Panduan E-Prescription Pertusis
Panduan berikut diharapkan dapat membantu dokter untuk mengenali, mendiagnosis dan memberikan penanganan yang tepat pada penyakit pertusis. Sebelum memberi resep secara online, dokter perlu memastikan pasien tidak memiliki kegawatdaruratan dan indikasi rawat, misalnya sianosis, sesak napas, dan tanda dehidrasi.
Tanda dan Gejala
Gejala pertusis berbeda-beda di setiap fase perjalanan penyakitnya. Pada fase kataral, gejala yang dapat muncul antara lain demam ringan, malaise, lakrimasi, injeksi konjungtiva, kongesti nasal, rinorea, nyeri tenggorokan, bersin, dan batuk kering ringan namun progresif.
Pada fase paroksismal, demam mulai menurun dan mulai muncul whooping cough yang terjadi secara paroksismal.
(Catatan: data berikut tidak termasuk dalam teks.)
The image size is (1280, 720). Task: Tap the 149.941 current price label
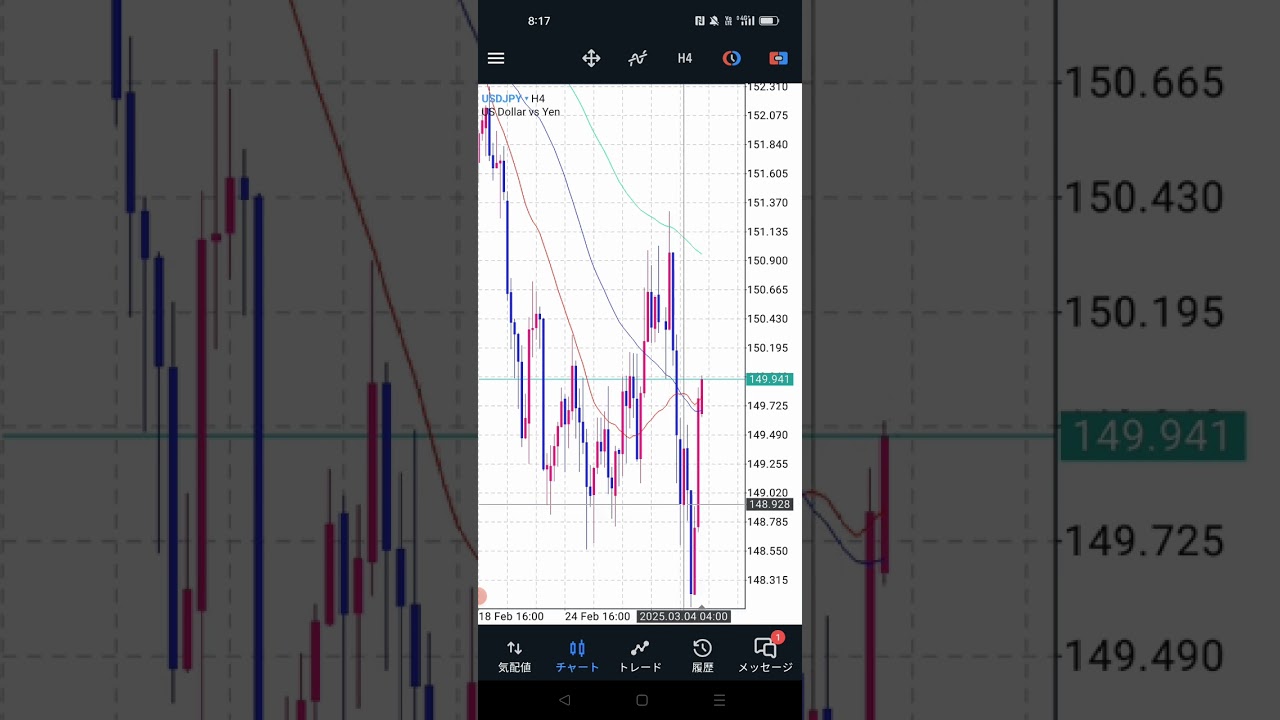click(x=769, y=379)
Selama episode paroksismal, dapat terjadi sianosis, diaforesis, ataupun apnea.
Pada fase konvalesen, frekuensi, durasi, dan keparahan batuk paroksismal menurun, digantikan oleh batuk non-paroksismal ringan (batuk residu) dan pulih dalam 2-3 minggu atau batuk non-paroksismal dapat berlanjut hingga ≥ 6 minggu.[1,2]
Peringatan
Sebelum memberi terapi secara online, pastikan bahwa pasien tidak memiliki tanda kegawatdaruratan dan indikasi rawat inap. Jika pasien masih bayi atau lansia, mengalami sesak napas, sianosis, dehidrasi, atau tidak dapat mentoleransi asupan per oral, dokter sebaiknya merujuk pasien untuk pemeriksaan langsung.
Azithromycin adalah satu-satunya pilihan antibiotik yang dapat diberikan untuk neonatus (<1 bulan), sedangkan erythromycin dan clarithromycin diketahui berisiko menyebabkan infantile hypertrophic pyloric stenosis (IHPS) pada neonatus, termasuk pada neonatus yang disusui oleh ibu yang mengonsumsi erythromycin.
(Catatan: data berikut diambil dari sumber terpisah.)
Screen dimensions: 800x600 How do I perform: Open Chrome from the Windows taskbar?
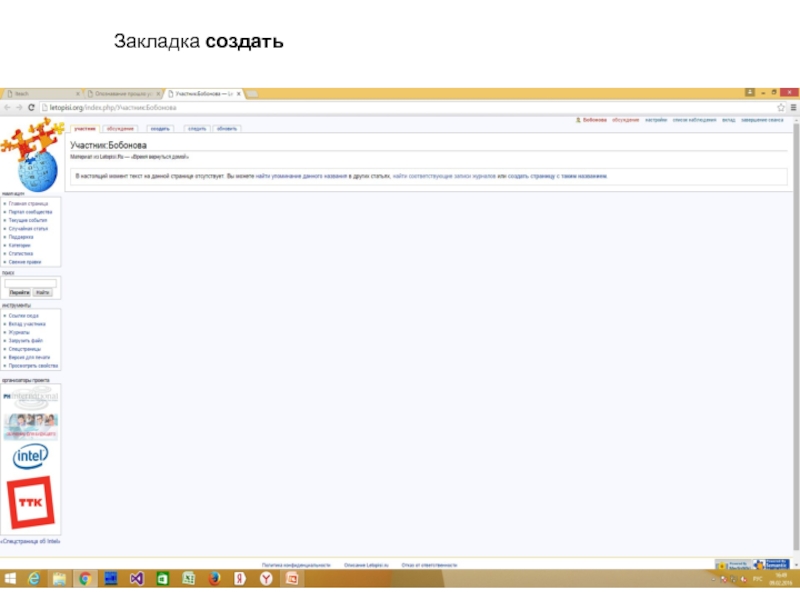[x=86, y=578]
Cotrimoxazole berisiko menimbulkan kernikterus pada bayi, sehingga tidak boleh diberikan untuk ibu hamil, menyusui, dan bayi <2 bulan.
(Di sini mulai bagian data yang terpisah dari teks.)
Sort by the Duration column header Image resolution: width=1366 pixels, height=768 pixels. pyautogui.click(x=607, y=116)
Antibiotik sebaiknya tidak diberikan pada pasien pediatrik. Pemberian antitusif pada anak telah dikaitkan dengan berbagai bahaya. Apabila pasien ingin mengonsumsi antitusif, sarankan untuk menjalani pemeriksaan langsung terlebih dulu.[2]
Medikamentosa
Pilihan antibiotik yang direkomendasikan untuk terapi pertusis yaitu azithromycin, clarithromycin, dan erythromycin, dengan alternatif lain cotrimoxazole.[2]
Azithromycin
Dosis azithromycin untuk neonatus, bayi, dan anak yaitu 10 mg/kg sekali sehari selama 3 hari. Untuk dewasa, diberikan 500 mg sekali sehari selama 3 hari.[5]
Clarithromycin
Dosis clarithromycin untuk neonatus < 1 bulan yaitu 7,5 mg/kg diberikan 2 kali sehari selama 7 hari.
Untuk usia 1 bulan-11 tahun, dosis diberikan berdasarkan berat badan:
- <8 kg diberikan dosis sama dengan dosis neonatus;
- 8-11 kg diberikan dosis 62,5 mg 2 kali sehari selama 7 hari
- 12-19 kg diberikan dosis 125 mg 2 kali sehari selama 7 hari
- 20-29 kg diberikan dosis 187,5 mg 2 kali sehari selama 7 hari
- 30-40 kg diberikan dosis 250 mg 2 kali sehari selama 7 hari
Untuk usia ≥12 tahun, termasuk dewasa, diberikan dosis 500 mg 2 kali sehari selama 7 hari.[5]
Erythromycin
Dosis erythromycin untuk usia 1-23 bulan yaitu 125 mg/6 jam selama 7 hari.
Untuk anak usia 2-7 tahun diberikan dosis 250 mg/6 jam selama 7 hari.
Untuk usia ≥8 tahun, termasuk dewasa, diberikan dosis 500 mg/6 jam selama 7 hari.[5]
Pemberian pada Ibu Hamil
Azithromycin dan erythromycin sama-sama termasuk kategori B berdasarkan FDA, namun penggunaan erythromycin pada ibu hamil lebih direkomendasikan.
Clarithromycin termasuk kategori C berdasarkan FDA sehingga tidak diberikan pada ibu hamil. Cotrimoxazole dikontraindikasikan untuk ibu hamil dan menyusui.[5]